--- TEXTAUSZUG ---

Im zweiten Teil gibt Frau Seidel einen guten Überblick über verschiedene Therapieformen.
Neben den klassischen Therapiemethoden stellt sie auch eine erste Auswahl (!) an alternativen Therapieansätzen vor (z.B. Somatic Experiencing, Trimb, Brainspotting, PITT, Ego-State, EMDR usw.).
Dieser Teil half mir, mich erstmals besser zu orientieren unter der Vielzahl an Angeboten.
Schön ist auch, dass Frau Seidel das Thema orthomolekulare Medizin und die Versorgung des Körpers (Mineralstoffhaushalt etc) anspricht, denn Kompensationsstrategien und eine hohe innere Stressbelastung können den Körper (und die Nebennieren) auf Dauer erschöpfen.
Ergänzt wird dies durch einen kleinen praktischen Teil mit Anleitungen zur ersten Hilfe bei Dissoziation und Übungen zur Selbstregulation.
Im letzten knappen Teil geht es um Trauma und persönliches Wachstum und den feinen Grat zwischen Spiritualität/ Sinnsuche als Anker oder als Dissoziationsverstärker.

---

* IHRE AUFGABEN *
1) Wodurch wird der Abschnitt über orthomolekulare Medizin laut Textauszug ergänzt?
2) Bearbeiten Sie die Stelle im Textauszug von „Im zweiten Teil“ bis hinunter zu „Übungen zur Selbstregulation.“ und geben Sie sie vollständig wieder, wobei „Therapieformen“ durch „Behandlungsformen“ ersetzt wird.

--- DATENAUSZUG ---

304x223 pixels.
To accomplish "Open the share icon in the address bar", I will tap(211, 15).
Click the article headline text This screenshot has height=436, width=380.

---

* IHRE ANTWORTEN *
1) Durch einen kleinen praktischen Teil mit Anleitungen zur ersten Hilfe bei Dissoziation und Übungen zur Selbstregulation.

2)
Im zweiten Teil gibt Frau Seidel einen guten Überblick über verschiedene Behandlungsformen.
Neben den klassischen Therapiemethoden stellt sie auch eine erste Auswahl (!) an alternativen Therapieansätzen vor (z.B. Somatic Experiencing, Trimb, Brainspotting, PITT, Ego-State, EMDR usw.).
Dieser Teil half mir, mich erstmals besser zu orientieren unter der Vielzahl an Angeboten.
Schön ist auch, dass Frau Seidel das Thema orthomolekulare Medizin und die Versorgung des Körpers (Mineralstoffhaushalt etc) anspricht, denn Kompensationsstrategien und eine hohe innere Stressbelastung können den Körper (und die Nebennieren) auf Dauer erschöpfen.
Ergänzt wird dies durch einen kleinen praktischen Teil mit Anleitungen zur ersten Hilfe bei Dissoziation und Übungen zur Selbstregulation.